Reproduce word for word the passage of the Asami discussion thread below, starting at "quoll14:12:21" and ending at "that would help)".

■ Excerpt to read
=======
Fork me on GitHub
#asami
<
2023-12-12
>
xificurC09:12:02

is there support for with-db capabilities in asami? Reading through the channel history and issues it seems yes. If so, is there a reason this API hasn't been copied over from datomic?

quoll13:12:15

Just like Datomic Pro (which was Datomic local) there is no need for a with-db. Just use a normal db

xificurC13:12:43

help me finish the picture, using a normal db will work for queries, but what if I want to fork the db or "speculatively" apply transacations. Think git branch

quoll14:12:18

I actually prevent a with database from being saved, but there’s no reason they can’t be. The reason I never allowed it was because I don’t have a good strategy for merging (or rebasing) branches. I asked a few people, but no one saw the need

xificurC14:12:42

I'm exploring an in memory use case, so saving is not interesting. What could be interesting is applying some transactions and compare query results from db1 and db2. I understand if db1 and db2 share the same root (all db1 txs are in db2) we don't need branching. This is all theoretical at this point

quoll14:12:59

5 more minutes and I’ll be back at my keyboard. I can talk better then

quoll14:12:39

OK… I’m here

quoll14:12:12

It may be helpful to explain the architecture

quoll14:12:29

I’ll stick to in-memory, though on-disk is similar

quoll14:12:21

It’s layered. Everything actually happens in the Graph. This is a protocol in https://github.com/quoll/asami/blob/main/src/asami/graph.cljc and the in-memory version is just a set of supporting functions around 3 PersistentHashMaps: https://github.com/quoll/asami/blob/main/src/asami/index.cljc

quoll14:12:03

(There’s a historical simpler version too, if that would help)

quoll14:12:37

Wrapping the graph is the Database (or “db”). This is just a protocol to make it look like Datomic.

quoll14:12:44

Finally, there is an object called the Connection. This holds atoms that point to the latest Database, and an array of all the old databases.

quoll14:12:20

If you do a query, it asks the Connection for the latest database, then asks the database for the graph that it wraps, and then queries the graph.

quoll14:12:49

If you do a transaction, then it asks the Connection for the latest database, then asks the database for the graph that it wraps, then does the transaction on the graph. Once the transaction is done, it gets wrapped in a new Database object, and this Database is conjed onto the array that the Connection holds, and the “latest” connected is updated.

quoll14:12:53

If you want to do a with, then you’re just getting the graph (as usual), and working with it normally. Any transactions still get wrapped in a Database, but the Connection doesn’t get updated.
=======
■ Information
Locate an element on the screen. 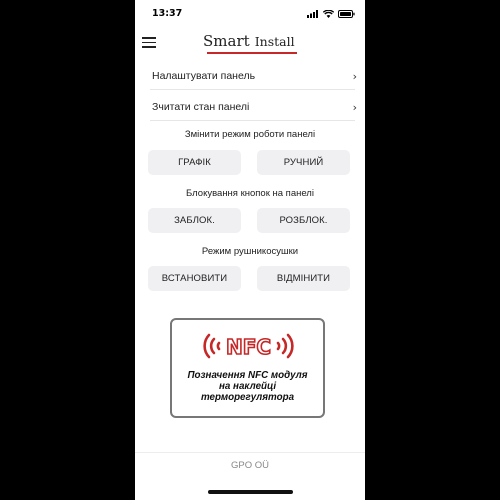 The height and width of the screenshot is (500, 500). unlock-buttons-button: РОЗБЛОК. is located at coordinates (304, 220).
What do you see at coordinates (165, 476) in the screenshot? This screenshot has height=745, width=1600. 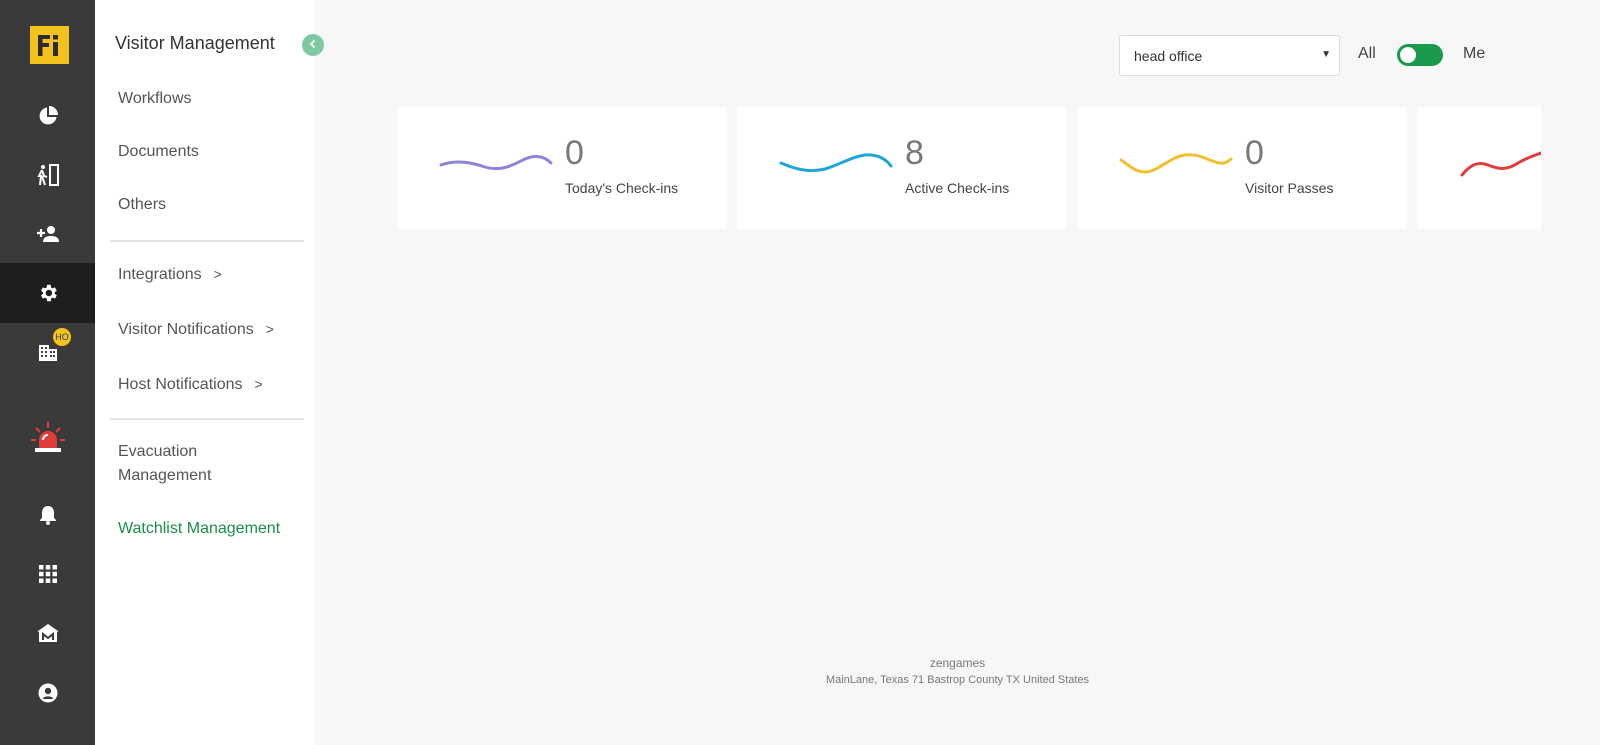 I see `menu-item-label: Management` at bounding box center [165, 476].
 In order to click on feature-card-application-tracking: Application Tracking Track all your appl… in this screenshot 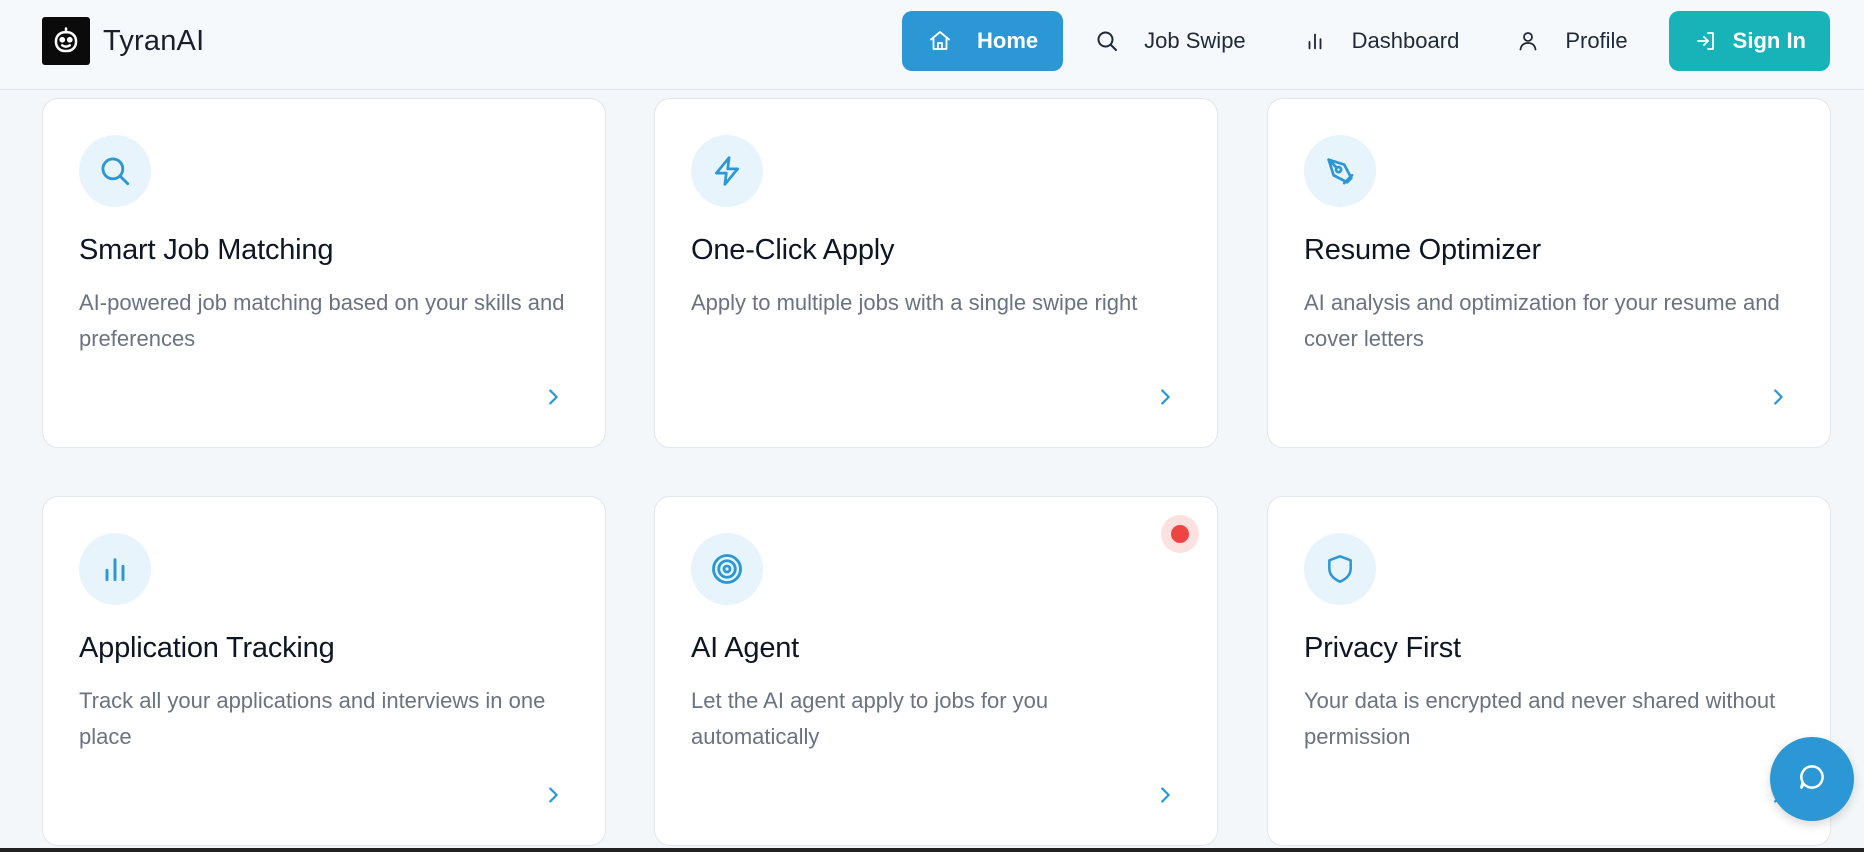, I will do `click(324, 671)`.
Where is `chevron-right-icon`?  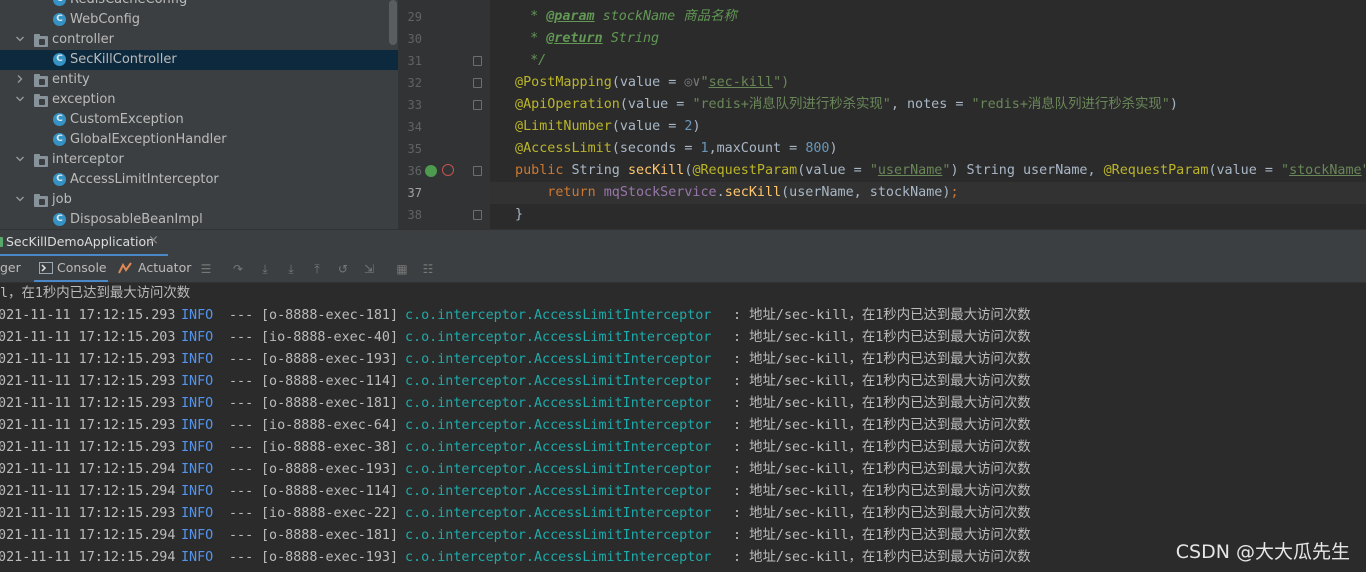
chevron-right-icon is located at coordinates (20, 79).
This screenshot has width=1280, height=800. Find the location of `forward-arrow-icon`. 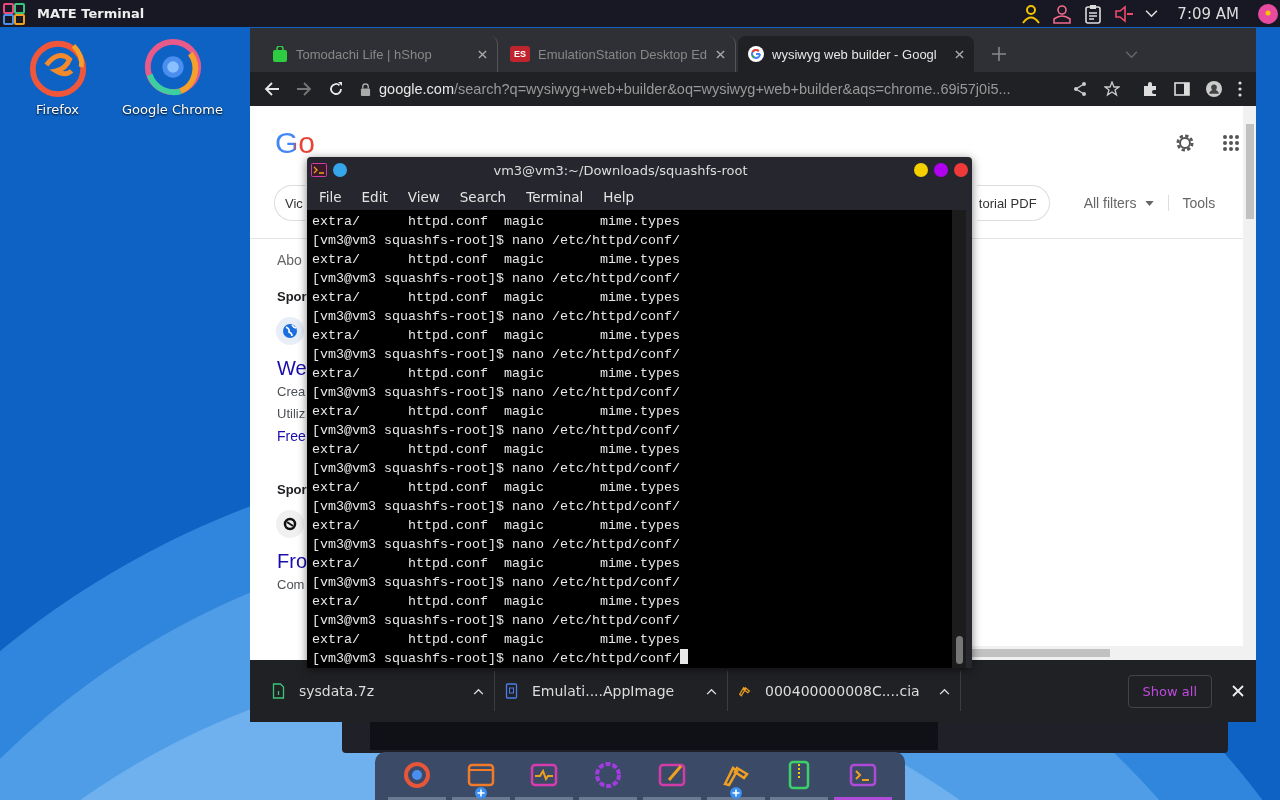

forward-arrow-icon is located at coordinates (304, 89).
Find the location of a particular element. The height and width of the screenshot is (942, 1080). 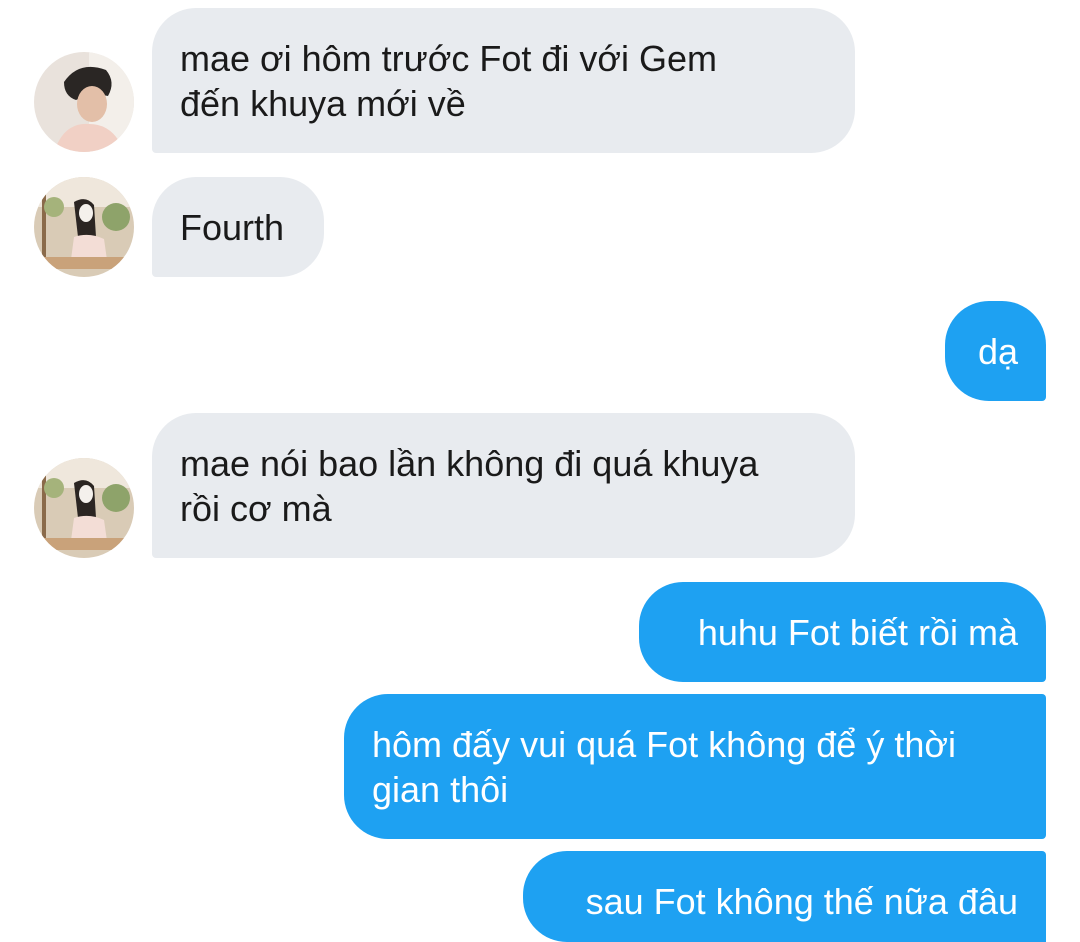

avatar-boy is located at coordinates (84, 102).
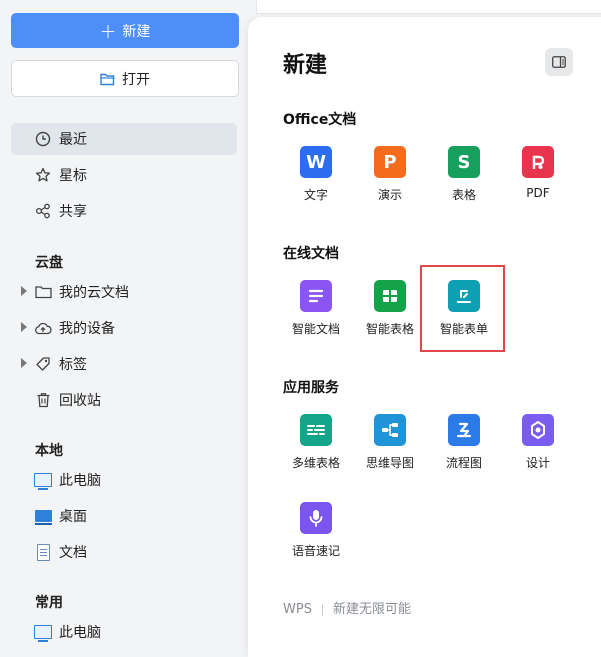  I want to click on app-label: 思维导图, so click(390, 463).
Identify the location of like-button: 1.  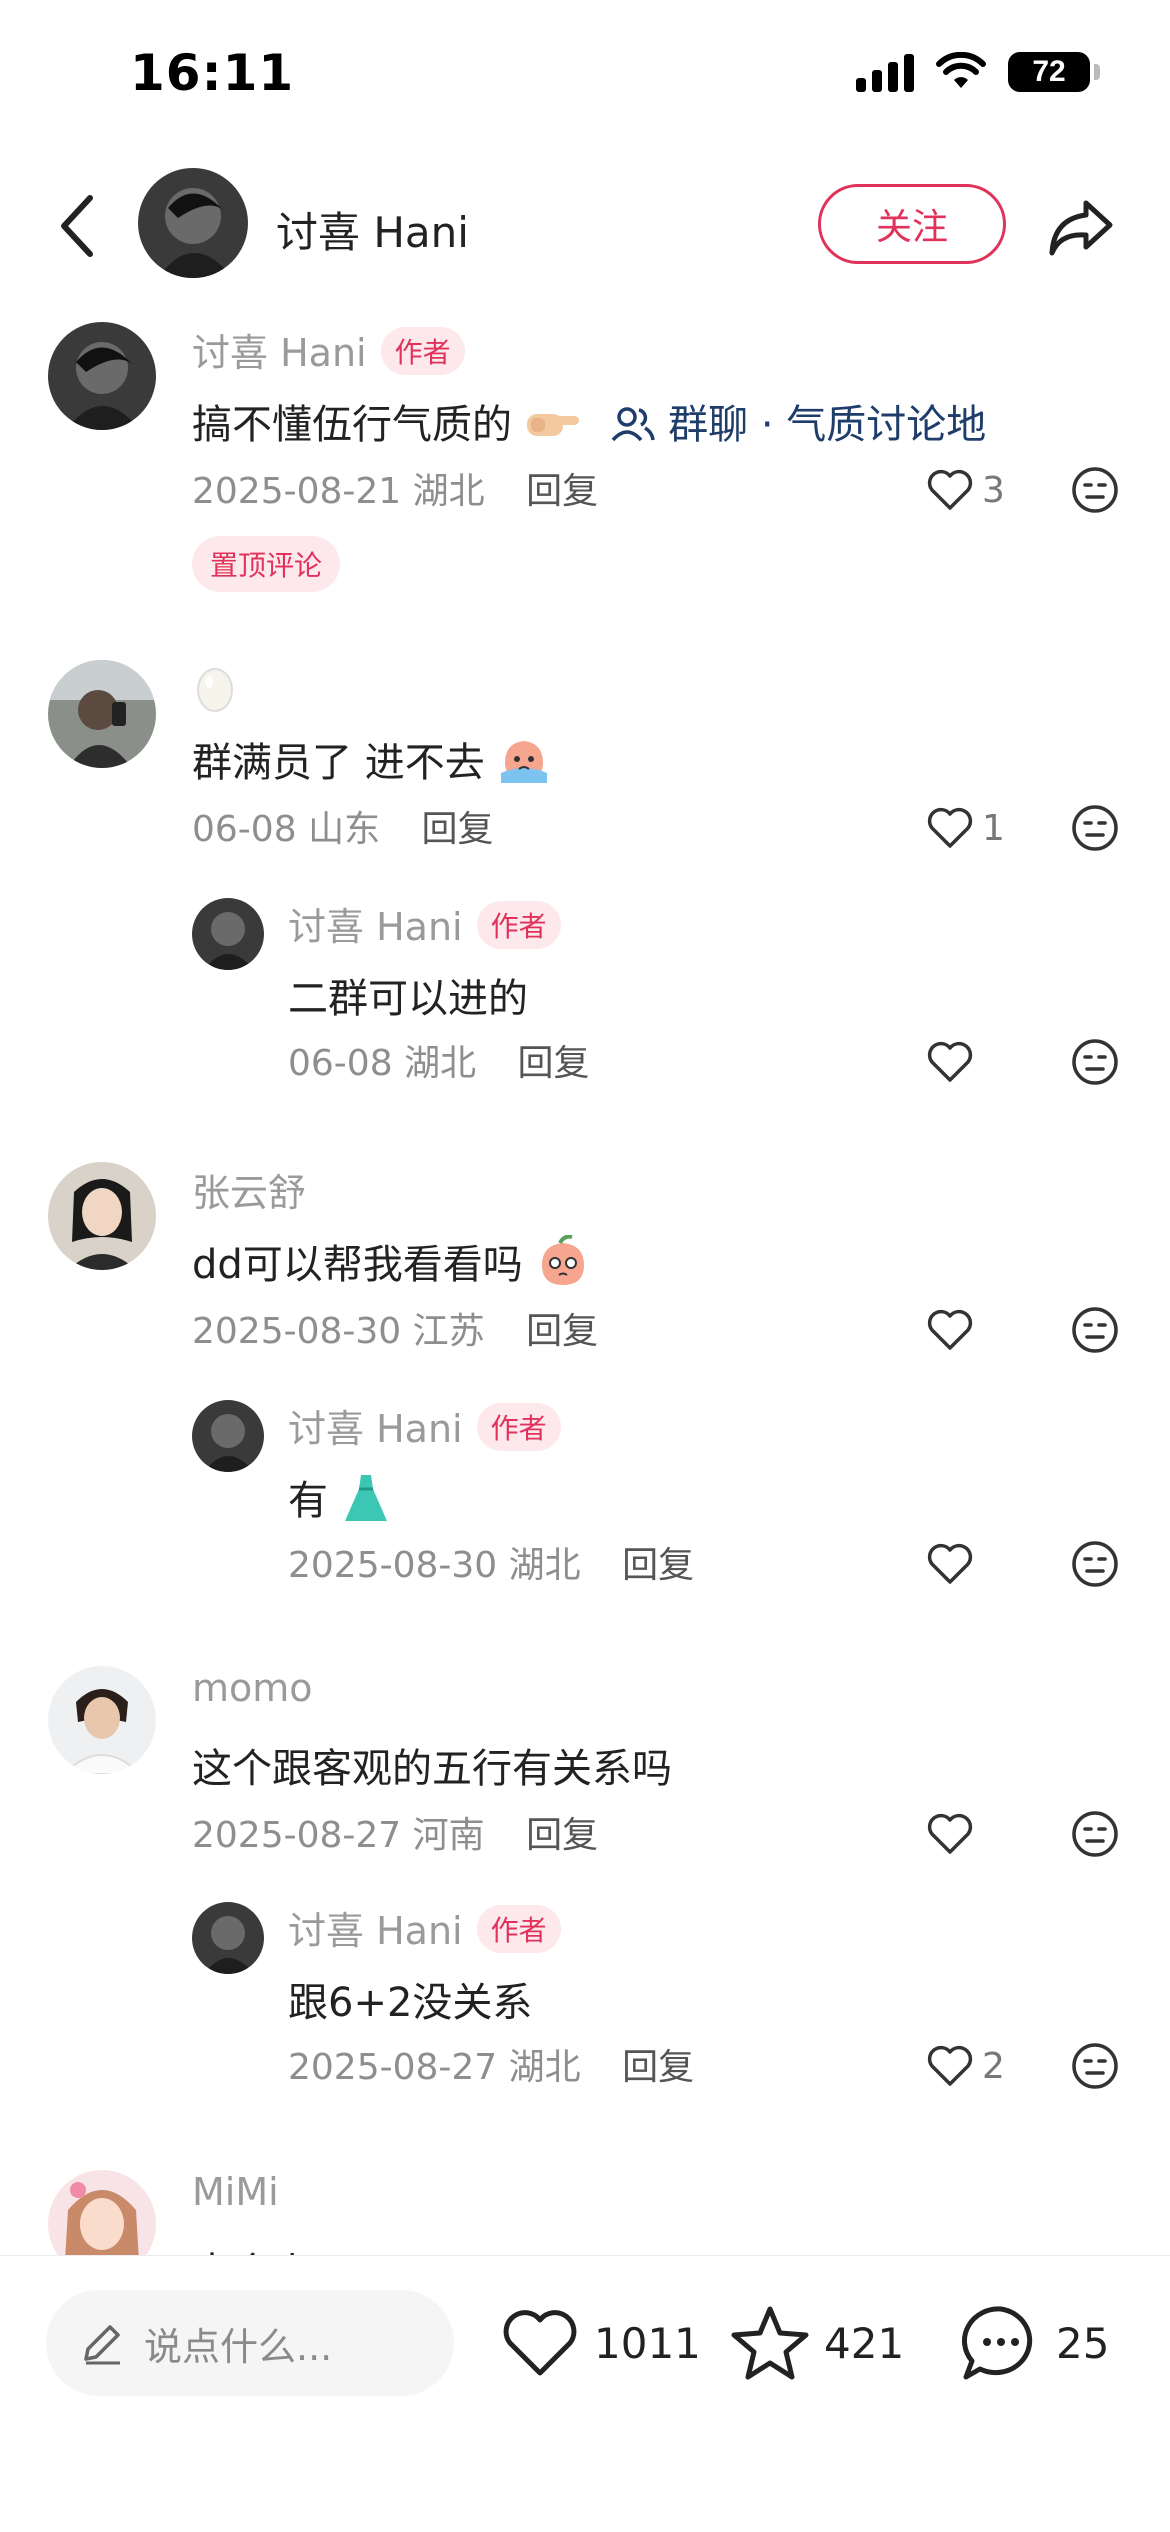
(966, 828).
=======
■ Answer to the exercise
quoll14:12:21

It’s layered. Everything actually happens in the Graph. This is a protocol in https://github.com/quoll/asami/blob/main/src/asami/graph.cljc and the in-memory version is just a set of supporting functions around 3 PersistentHashMaps: https://github.com/quoll/asami/blob/main/src/asami/index.cljc

quoll14:12:03

(There’s a historical simpler version too, if that would help)